Restate, word for word, the run of lines that starts at the line containing "Where should I click to: Click the clock" and ends with the final line of the listing. Leave pictures out.

# # # # #

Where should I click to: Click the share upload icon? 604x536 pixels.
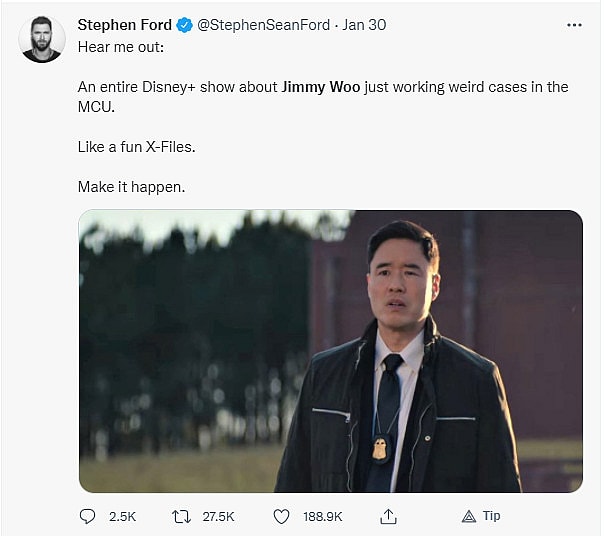pyautogui.click(x=388, y=516)
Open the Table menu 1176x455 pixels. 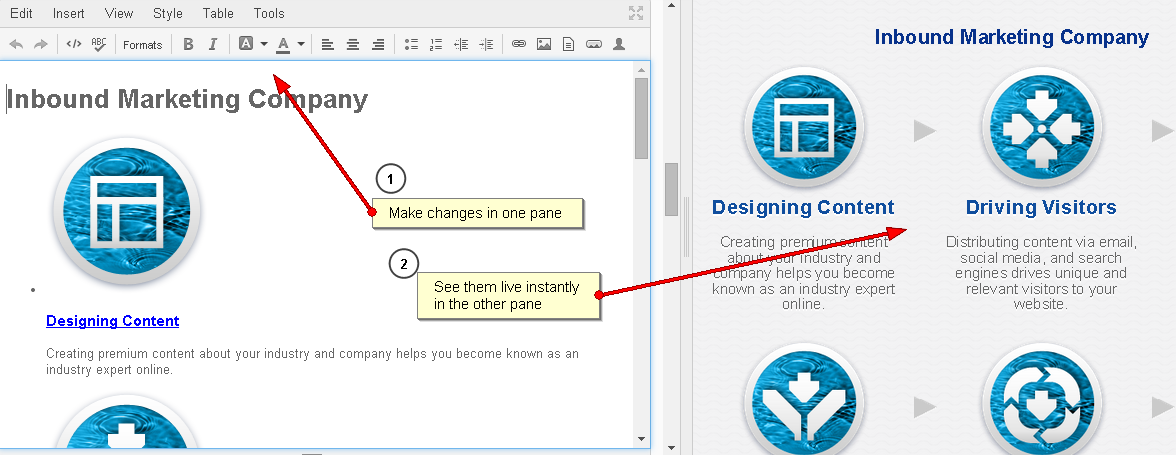coord(218,13)
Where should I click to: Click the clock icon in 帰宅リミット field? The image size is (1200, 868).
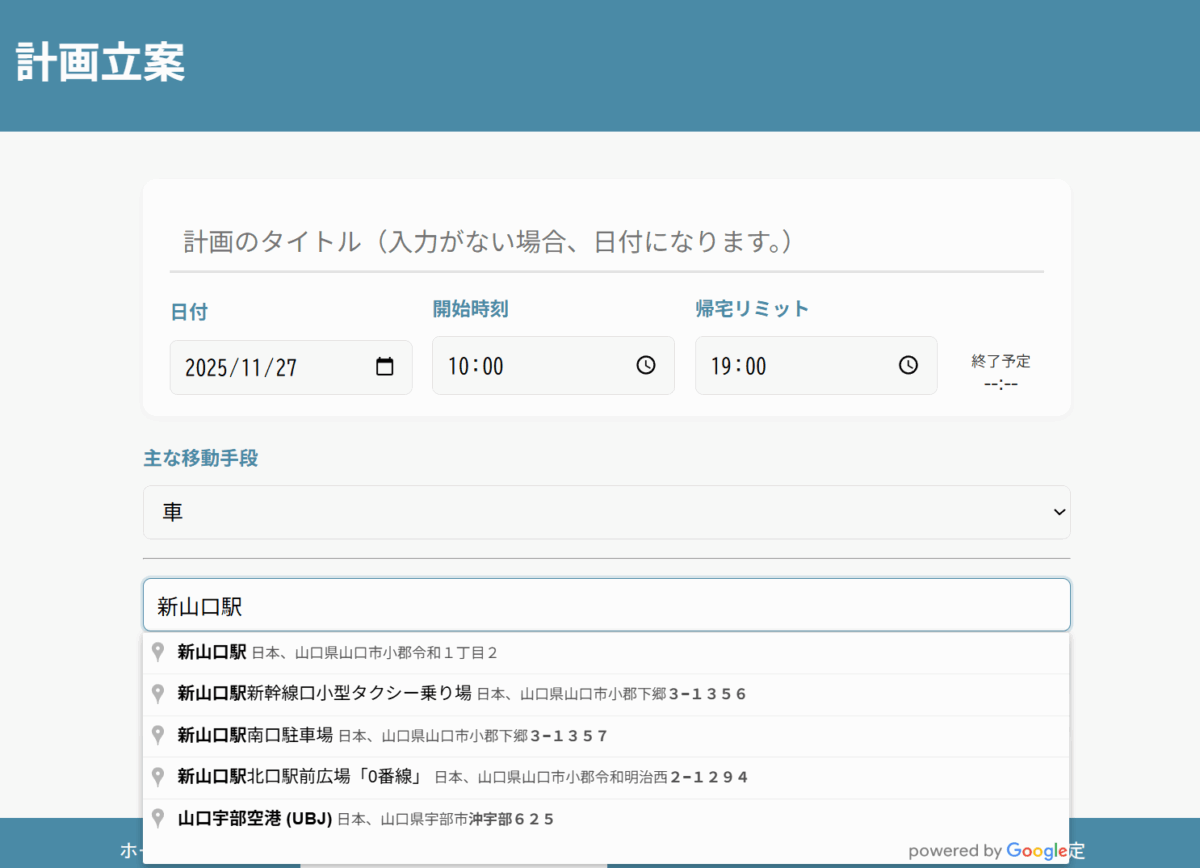(908, 365)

# # # # #

- **Response**:
Where should I click to: Click the clock icon in 帰宅リミット field? The image size is (1200, 868).
(908, 365)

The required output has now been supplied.